(Stored records)

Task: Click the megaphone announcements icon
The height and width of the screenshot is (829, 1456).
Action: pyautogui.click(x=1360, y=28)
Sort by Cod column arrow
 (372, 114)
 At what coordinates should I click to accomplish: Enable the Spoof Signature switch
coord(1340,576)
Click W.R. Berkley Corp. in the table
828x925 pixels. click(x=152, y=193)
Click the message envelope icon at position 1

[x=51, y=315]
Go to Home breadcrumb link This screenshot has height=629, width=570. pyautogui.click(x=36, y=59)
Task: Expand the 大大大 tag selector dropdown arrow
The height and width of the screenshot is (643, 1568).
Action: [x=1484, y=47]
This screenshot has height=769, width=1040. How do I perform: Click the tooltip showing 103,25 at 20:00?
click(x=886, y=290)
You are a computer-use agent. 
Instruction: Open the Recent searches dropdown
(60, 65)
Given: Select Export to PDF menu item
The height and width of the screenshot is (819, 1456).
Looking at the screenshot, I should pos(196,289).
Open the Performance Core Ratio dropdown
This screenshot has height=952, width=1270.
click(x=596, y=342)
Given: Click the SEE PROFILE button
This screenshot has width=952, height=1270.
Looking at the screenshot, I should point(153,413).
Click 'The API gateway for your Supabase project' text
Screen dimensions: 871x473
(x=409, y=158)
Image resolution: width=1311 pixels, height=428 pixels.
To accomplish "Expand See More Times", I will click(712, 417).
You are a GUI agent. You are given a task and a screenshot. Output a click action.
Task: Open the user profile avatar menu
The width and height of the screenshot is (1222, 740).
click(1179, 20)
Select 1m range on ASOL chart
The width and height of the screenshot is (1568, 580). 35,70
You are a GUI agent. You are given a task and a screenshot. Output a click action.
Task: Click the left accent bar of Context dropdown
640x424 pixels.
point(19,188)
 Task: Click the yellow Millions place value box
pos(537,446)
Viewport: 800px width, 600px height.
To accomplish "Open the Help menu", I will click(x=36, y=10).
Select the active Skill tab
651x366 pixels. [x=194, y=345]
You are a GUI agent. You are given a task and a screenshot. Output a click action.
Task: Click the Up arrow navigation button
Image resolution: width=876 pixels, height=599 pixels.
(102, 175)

(Task statement) Your answer must be the line holding "Image resolution: width=1311" and every later line of the entries above, written out exactly, and nothing else.

(Result of this exercise)
Image resolution: width=1311 pixels, height=428 pixels.
To accomplish "Expand See More Times", I will click(712, 417).
You are a GUI agent. You are given a task and a screenshot. Output a click action.
Task: Open the user profile avatar menu
The width and height of the screenshot is (1222, 740).
click(1179, 20)
Select 1m range on ASOL chart
The width and height of the screenshot is (1568, 580). 35,70
You are a GUI agent. You are given a task and a screenshot. Output a click action.
Task: Click the left accent bar of Context dropdown
640x424 pixels.
point(19,188)
 Task: Click the yellow Millions place value box
pos(537,446)
Viewport: 800px width, 600px height.
To accomplish "Open the Help menu", I will click(x=36, y=10).
Select the active Skill tab
651x366 pixels. [x=194, y=345]
You are a GUI agent. You are given a task and a screenshot. Output a click action.
Task: Click the Up arrow navigation button
Image resolution: width=876 pixels, height=599 pixels.
(102, 175)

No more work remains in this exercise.